#### Text section
Design and construction
- Architect: Chancel Adrien

= Hôtel de Ville, Ivry-sur-Seine =

Town hall in Ivry-sur-Seine, France

The Hôtel de Ville (/fr/, City Hall) is a municipal building in Ivry-sur-Seine, Val-de-Marne, in the southern suburbs of Paris, standing on Esplanade Georges Marrane. It has been included on the Inventaire général des monuments by the French Ministry of Culture since 1994.

==History==
Following the French Revolution, the new council initially held its meetings in the house of the mayor of the day. However, in the mid-19th century, it decided to acquire a dedicated municipal building: the property it selected was a private house on Rue de Seine (now Avenue Georges Gosnat). The house was designed by Jacques Hardouin-Mansart de Sagonne and was completed in 1739. It accommodated a school established by the educator, Pierre-Philibert Pompée, from 1853. In August 1870, in the context of the threat of the Franco-Prussian War, the council relocated to the relative safety of a property in central Paris but, after the threat had subsided in 1871, the council acquired the house on Rue de Seine.

In the late 19th century, the council decided to commission a more substantial town hall on the same site, just to the southeast of the original building, which was later demolished. The foundation stone was laid by the Secretary-General of the Seine Prefecture, Léon Bruman, on 3 February 1895. It was designed by Chancel Adrien in the Louis XIV style, built in ashlar stone and was officially opened by the mayor, Émile-Louis Bruyer, on 19 April 1896.

#### Exercise requirements
**A.** According to the text on the Ivry-sur-Seine town hall, who laid the foundation stone of the current building?
**B.** Transcribe the passage of the Ivry-sur-Seine town hall text from "Town hall in" to "Culture since 1994.".
**C.** Pick up the Ivry-sur-Seine town hall text where it stops and continue it.

#### Dataset section
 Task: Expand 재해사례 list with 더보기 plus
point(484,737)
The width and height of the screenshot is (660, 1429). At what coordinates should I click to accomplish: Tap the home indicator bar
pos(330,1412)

#### Task answers
**A.** Léon Bruman, the Secretary-General of the Seine Prefecture.

**B.**
Town hall in Ivry-sur-Seine, France

The Hôtel de Ville (/fr/, City Hall) is a municipal building in Ivry-sur-Seine, Val-de-Marne, in the southern suburbs of Paris, standing on Esplanade Georges Marrane. It has been included on the Inventaire général des monuments by the French Ministry of Culture since 1994.

**C.**
The design involved a symmetrical main frontage of five bays facing onto Rue de Seine. The central three bays featured round headed openings containing doorways with iron grills, voussoirs and keystones. The outer bays contained pairs of casement windows, stacked one on top of the other, while the first floor was fenestrated with five tall casement windows with balustrades, moulded surrounds and keystones. The bays on the ground floor were flanked by banded Doric order columns supporting entablatures and cornices, while the bays on the first floor were flanked by fluted Corinthian order columns supporting entablatures and modillioned cornices. The bays on the first floor were flanked by six niches containing statues reflecting local industries: they were sculpted by Léon Fagel, Adolphe Geoffroy, Jean Hugues and Camille Lefèvre. Above the central bay, there was a clock flanked by pilasters supporting a pediment while, above the other bays, there were heraldic shields flanked by pilasters supporting pediments. Internally, the principal rooms were the Salle des Mariages (wedding room) and the Salle du Conseil (council chamber).

During the Paris insurrection on 19 August 1944, part of the Second World War, the town hall was seized by the French Resistance. This was just a week before the liberation of the town by the French 2nd Armoured Division, commanded by General Philippe Leclerc, on 25 August 1944.

Works of art in the town hall include three frescoes painted on plywood by Fernand Léger in the early 1950s. They illustrate the poem, Liberté, written by Paul Éluard during the German occupation of France.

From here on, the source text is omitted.